22-8-2023 (NEW YORK) Facebook’s parent company, Meta Platforms, has introduced a powerful AI model, known as SeamlessM4T, capable of translating and transcribing speech across dozens of languages. This technology represents a significant step towards enabling real-time communication across language barriers.
According to a blog post by Meta Platforms, the SeamlessM4T model can facilitate translations between text and speech in nearly 100 languages. Furthermore, it offers full speech-to-speech translation for 35 languages, a fusion of capabilities previously available only through separate models.
Meta CEO Mark Zuckerberg has expressed his vision of these tools serving as a bridge for interactions among users worldwide within the metaverse. The metaverse is a network of interconnected virtual worlds upon which Meta is betting its future.
Meta Platforms has made this model accessible to the public for non-commercial purposes.

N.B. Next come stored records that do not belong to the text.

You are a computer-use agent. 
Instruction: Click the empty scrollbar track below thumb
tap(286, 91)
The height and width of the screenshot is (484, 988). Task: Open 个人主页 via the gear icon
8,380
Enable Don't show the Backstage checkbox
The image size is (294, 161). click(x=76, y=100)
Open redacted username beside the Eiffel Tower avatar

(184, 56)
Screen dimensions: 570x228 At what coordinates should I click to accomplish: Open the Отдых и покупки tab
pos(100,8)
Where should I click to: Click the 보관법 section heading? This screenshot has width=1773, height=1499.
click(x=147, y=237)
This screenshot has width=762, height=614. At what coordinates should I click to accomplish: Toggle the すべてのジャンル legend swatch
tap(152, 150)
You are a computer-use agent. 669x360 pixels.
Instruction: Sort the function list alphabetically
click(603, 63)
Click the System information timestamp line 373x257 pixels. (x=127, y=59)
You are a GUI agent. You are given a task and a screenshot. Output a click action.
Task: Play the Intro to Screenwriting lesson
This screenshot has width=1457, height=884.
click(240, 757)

Throughout this year, the world’s largest social media company has introduced a series of mostly free AI models. This includes the release of Llama, a substantial language model that poses a significant challenge to proprietary models offered by Microsoft-backed OpenAI and Alphabet’s Google.
Zuckerberg asserts that an open AI ecosystem benefits Meta, as the company gains more from effectively crowdsourcing the development of consumer-oriented tools for its social platforms than from charging for model access.
However, Meta faces similar legal challenges as the rest of the industry concerning the training data used to create its models.
In July, comedian Sarah Silverman and two other authors filed copyright infringement lawsuits against both Meta and OpenAI, alleging the unauthorized use of their books as training data.
Regarding the SeamlessM4T model, Meta researchers explained in a research paper that they collected audio training data from 4 million hours of “raw audio originating from a publicly available repository of crawled web data,” without specifying the exact repository’s source.
A Meta spokesperson did not respond to inquiries regarding the origin of the audio data. The research paper detailed that text data was sourced from datasets created the previous year, which extracted content from Wikipedia and related websites.